Day 13: Zoom

Yesterday afternoon I had a chat scheduled with my two daughters. At the last minute Eleni wasn’t able to join us, but I did get to talk to Molly and her feline Chessie.

Since so little is going on in my life, there wasn’t much fodder for conversation, so we used our time together to explore Zoom’s inner workings. Like, you can click a button and this is what happens:

All was going swimmingly until we investigated Zoom’s option to share computer screens. Just to test that capability, I enabled it and handed over the reins to my trustworthy daughter. Big mistake. What does she do but immediately rush over to Facebook and start to compose a post on my account, as me.

I wrested control from her before damage was done. Well, you’d think I’d live and learn, right? Once bitten, twice shy and all that? But I had a technical problem on my blog that we thought she might be able to solve. Within 30 seconds of gaining entry, she had the issue figured out. But before I could stop her, she then opened YouTube on my computer and started to play an ABBA video of Dancing Queen, a song that she knows makes me homicidal. Here’s something all Zoom users, and American voters, should know: if you give power to the wrong person, bad things happen. I started to click the little red Stop Sharing button at the top of the screen with increasing franticness, to no avail. The song burbled on and the images of four saccharine Swedes swayed across my monitor, while Molly blocked my attempts to cut her off. Here’s the truth of it: if the person to whom you’ve granted access doesn’t want to relinquish authoritarian control, you can’t stop him them.

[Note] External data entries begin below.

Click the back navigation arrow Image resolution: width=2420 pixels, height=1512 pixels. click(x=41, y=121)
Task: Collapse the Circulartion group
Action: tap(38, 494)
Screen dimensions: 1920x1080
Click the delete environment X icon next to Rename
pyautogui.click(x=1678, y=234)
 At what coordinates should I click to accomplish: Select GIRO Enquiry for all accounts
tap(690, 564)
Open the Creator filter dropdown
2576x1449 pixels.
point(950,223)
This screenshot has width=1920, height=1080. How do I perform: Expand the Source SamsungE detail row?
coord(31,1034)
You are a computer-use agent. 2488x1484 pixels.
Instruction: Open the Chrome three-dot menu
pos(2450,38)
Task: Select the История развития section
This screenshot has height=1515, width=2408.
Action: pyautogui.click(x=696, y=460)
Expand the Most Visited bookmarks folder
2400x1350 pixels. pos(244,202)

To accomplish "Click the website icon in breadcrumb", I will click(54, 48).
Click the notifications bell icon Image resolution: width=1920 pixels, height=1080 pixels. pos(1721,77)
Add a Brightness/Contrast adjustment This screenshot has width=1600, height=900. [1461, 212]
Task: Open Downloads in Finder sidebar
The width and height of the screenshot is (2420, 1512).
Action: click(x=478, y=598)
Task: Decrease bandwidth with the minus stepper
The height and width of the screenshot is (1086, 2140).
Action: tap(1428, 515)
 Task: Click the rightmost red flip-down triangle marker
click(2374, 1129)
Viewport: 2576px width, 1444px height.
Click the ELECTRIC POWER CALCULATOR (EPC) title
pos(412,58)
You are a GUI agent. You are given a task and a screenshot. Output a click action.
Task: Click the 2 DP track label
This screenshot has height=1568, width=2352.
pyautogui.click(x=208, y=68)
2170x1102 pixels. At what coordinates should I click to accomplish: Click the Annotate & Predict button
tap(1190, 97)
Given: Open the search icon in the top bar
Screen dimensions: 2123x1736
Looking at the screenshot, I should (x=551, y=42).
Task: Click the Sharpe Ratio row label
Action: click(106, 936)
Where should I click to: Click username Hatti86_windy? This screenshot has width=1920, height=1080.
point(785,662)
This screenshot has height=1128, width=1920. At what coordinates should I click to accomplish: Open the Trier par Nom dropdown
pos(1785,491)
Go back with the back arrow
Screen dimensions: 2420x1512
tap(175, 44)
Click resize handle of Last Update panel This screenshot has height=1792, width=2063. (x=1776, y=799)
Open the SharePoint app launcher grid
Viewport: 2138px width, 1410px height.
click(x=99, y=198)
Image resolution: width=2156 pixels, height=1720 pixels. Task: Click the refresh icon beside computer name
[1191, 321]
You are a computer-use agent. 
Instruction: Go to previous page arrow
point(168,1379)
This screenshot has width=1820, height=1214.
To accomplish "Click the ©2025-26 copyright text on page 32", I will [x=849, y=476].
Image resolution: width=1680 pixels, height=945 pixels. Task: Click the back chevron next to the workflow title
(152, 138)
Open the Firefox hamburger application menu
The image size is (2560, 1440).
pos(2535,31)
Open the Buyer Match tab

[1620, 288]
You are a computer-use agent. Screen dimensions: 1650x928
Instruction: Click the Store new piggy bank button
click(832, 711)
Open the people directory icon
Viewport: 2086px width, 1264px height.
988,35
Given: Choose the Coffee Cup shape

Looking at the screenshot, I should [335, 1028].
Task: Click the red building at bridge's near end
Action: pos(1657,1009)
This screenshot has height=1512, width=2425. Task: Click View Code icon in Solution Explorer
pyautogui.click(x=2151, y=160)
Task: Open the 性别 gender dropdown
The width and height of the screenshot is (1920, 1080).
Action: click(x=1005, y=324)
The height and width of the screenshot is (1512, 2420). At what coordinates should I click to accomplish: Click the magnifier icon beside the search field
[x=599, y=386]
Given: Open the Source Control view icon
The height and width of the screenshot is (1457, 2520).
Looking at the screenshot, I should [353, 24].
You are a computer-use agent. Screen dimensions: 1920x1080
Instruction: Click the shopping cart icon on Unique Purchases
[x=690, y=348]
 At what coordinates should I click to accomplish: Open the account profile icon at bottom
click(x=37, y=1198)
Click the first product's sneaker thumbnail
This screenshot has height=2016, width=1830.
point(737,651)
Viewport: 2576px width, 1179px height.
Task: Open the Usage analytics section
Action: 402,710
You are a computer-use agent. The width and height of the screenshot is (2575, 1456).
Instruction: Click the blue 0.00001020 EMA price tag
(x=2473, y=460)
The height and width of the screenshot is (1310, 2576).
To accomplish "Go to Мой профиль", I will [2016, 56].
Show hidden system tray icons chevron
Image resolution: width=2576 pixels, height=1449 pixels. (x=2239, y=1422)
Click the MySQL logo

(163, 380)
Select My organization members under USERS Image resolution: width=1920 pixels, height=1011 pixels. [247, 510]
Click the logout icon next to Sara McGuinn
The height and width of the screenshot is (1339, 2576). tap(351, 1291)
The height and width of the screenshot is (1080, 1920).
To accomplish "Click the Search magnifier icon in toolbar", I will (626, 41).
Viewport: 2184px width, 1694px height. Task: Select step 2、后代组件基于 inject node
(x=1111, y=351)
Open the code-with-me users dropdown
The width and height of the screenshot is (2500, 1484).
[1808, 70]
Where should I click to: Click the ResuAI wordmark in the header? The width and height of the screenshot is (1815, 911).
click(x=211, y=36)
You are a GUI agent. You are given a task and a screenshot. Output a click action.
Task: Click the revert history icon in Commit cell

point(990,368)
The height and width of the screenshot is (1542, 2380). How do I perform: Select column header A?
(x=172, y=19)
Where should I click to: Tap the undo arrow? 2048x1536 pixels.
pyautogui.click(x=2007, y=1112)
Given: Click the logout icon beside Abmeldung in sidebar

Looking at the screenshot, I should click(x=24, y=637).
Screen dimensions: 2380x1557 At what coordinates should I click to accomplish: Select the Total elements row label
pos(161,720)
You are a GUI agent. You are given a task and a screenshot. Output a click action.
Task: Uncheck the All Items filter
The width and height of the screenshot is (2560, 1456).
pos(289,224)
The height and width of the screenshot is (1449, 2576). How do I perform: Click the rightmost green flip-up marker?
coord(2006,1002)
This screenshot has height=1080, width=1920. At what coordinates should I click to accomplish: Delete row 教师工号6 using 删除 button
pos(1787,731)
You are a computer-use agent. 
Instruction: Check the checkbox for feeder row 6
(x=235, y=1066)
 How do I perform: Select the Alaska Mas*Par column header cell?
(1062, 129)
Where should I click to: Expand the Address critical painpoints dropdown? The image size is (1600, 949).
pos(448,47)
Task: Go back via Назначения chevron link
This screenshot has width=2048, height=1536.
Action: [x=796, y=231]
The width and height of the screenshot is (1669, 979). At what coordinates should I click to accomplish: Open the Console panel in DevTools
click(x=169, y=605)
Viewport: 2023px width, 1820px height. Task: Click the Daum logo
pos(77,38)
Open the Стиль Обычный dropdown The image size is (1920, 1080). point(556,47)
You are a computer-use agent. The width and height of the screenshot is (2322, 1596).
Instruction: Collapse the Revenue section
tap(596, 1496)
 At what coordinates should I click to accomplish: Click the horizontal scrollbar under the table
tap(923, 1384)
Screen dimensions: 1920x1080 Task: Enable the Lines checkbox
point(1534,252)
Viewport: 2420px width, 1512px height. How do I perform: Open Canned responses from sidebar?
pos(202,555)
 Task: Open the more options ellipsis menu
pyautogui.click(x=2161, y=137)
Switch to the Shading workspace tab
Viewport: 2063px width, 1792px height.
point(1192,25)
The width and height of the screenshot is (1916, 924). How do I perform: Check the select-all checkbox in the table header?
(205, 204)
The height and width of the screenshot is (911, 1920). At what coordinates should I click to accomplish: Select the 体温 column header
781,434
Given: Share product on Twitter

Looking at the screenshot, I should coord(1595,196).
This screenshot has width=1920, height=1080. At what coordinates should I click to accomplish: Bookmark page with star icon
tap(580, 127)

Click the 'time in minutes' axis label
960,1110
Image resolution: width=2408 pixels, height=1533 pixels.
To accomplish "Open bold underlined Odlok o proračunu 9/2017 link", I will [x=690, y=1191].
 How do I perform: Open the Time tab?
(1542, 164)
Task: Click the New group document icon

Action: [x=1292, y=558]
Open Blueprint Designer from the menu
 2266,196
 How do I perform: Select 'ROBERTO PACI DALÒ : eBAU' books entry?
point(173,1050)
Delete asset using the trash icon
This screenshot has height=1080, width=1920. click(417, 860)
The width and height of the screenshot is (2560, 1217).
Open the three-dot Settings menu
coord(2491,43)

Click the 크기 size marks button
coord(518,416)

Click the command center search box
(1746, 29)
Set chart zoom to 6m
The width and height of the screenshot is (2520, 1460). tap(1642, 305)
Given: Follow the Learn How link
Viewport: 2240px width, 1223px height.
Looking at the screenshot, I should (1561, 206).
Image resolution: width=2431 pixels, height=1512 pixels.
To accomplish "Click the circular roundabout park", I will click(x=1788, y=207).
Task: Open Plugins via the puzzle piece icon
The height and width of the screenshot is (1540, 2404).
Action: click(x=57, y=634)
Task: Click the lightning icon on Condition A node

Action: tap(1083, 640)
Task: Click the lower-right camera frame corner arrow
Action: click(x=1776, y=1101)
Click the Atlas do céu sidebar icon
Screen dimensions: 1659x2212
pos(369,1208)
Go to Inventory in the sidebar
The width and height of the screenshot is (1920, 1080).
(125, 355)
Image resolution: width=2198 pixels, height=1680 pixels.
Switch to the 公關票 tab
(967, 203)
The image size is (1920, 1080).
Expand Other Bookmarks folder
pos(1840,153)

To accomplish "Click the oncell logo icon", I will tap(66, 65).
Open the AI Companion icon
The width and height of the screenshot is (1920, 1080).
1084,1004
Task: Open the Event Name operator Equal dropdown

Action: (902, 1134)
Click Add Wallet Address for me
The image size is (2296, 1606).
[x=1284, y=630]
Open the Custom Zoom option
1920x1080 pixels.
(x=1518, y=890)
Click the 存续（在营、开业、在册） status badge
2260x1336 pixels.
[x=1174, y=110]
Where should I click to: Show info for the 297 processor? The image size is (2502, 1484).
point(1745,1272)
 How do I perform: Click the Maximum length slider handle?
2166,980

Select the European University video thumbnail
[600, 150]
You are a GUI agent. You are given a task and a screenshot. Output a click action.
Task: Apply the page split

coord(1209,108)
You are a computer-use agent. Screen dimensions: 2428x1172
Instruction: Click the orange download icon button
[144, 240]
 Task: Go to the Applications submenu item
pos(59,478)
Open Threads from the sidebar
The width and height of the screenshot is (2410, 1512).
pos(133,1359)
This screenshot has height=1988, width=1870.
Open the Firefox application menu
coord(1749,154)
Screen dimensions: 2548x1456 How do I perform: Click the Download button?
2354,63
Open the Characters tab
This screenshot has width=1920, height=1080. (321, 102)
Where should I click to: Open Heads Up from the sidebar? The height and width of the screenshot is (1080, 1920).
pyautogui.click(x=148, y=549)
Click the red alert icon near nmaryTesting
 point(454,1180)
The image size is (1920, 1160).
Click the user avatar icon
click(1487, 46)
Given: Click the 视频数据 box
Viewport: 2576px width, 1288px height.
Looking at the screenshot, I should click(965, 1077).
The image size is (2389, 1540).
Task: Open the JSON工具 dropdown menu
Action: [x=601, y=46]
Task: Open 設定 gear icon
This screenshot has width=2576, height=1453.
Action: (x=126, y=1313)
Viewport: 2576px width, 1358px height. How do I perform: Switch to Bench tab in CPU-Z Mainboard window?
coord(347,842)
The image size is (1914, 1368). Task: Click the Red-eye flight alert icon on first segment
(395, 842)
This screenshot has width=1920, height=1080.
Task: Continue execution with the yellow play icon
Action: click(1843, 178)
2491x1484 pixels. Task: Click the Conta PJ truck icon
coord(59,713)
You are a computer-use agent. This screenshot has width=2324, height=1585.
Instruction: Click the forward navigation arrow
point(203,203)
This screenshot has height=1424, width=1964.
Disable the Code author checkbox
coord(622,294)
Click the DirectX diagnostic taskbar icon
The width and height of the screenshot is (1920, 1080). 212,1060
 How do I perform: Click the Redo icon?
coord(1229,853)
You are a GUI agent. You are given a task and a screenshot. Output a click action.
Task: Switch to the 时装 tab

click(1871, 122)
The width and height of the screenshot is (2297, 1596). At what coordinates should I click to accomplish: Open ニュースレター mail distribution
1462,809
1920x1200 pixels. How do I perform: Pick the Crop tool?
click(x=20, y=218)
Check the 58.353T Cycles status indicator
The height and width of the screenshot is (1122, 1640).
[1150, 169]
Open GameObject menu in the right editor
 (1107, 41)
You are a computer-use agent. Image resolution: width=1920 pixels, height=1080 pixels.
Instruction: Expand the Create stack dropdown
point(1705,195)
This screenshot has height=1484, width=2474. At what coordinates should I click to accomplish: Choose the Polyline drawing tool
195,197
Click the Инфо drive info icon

Another auto-generated drawing prompt: A two-headed dragon reading a book.

Oh, cool: Today’s New York Times featured a list of movies under 1.5 hours for people like me with short attention spans. A few of the films looked interesting so, as a reminder to myself, I’m going to link to them here. Maybe you’d be interested in one?

My big adventure today, after not having gotten out of the house yesterday, was to walk in the light rain to the ATM (my branch office is closed for the duration) and then the half-mile to the farmers market, which remains open. An article in yesterday’s SF Chronicle said that farmers markets are safer places to shop than grocery stores. I bought a few things, like fresh king salmon.

On my walk home, as I passed a house reverberating with percussion—Bang de-bang bang THUMP, bang bang bang CRASH—I realized how lucky I am to be sheltering in place with Elana and not a drummer.

The day is still young but I think I’ll publish this now anyway. Bye.

5 comments

  1. Thanks for the laughs–so loud Harlie (my cat) looked up from her cat doze. Frances Ha is good. Also Chasing Coral, though it’s a global warming horror story.

  2. I agree with Cheryl, I likes Frances Ha. She reminds me of a woman I used to work with.

    Was she referring to your butt?!?
    Hahah!
    Funny!

  3. I had such a fun and educational video chat with you, although I maintain that my acts were all acts of innocence and kindness. Mwa ha ha.

    I like your dragon! Does it change colors except not very much?

    Those movies all sound groovy. I haven’t seen any of them, but Jessica Williams is great.

    Yay for a cautious farmer’s market outing.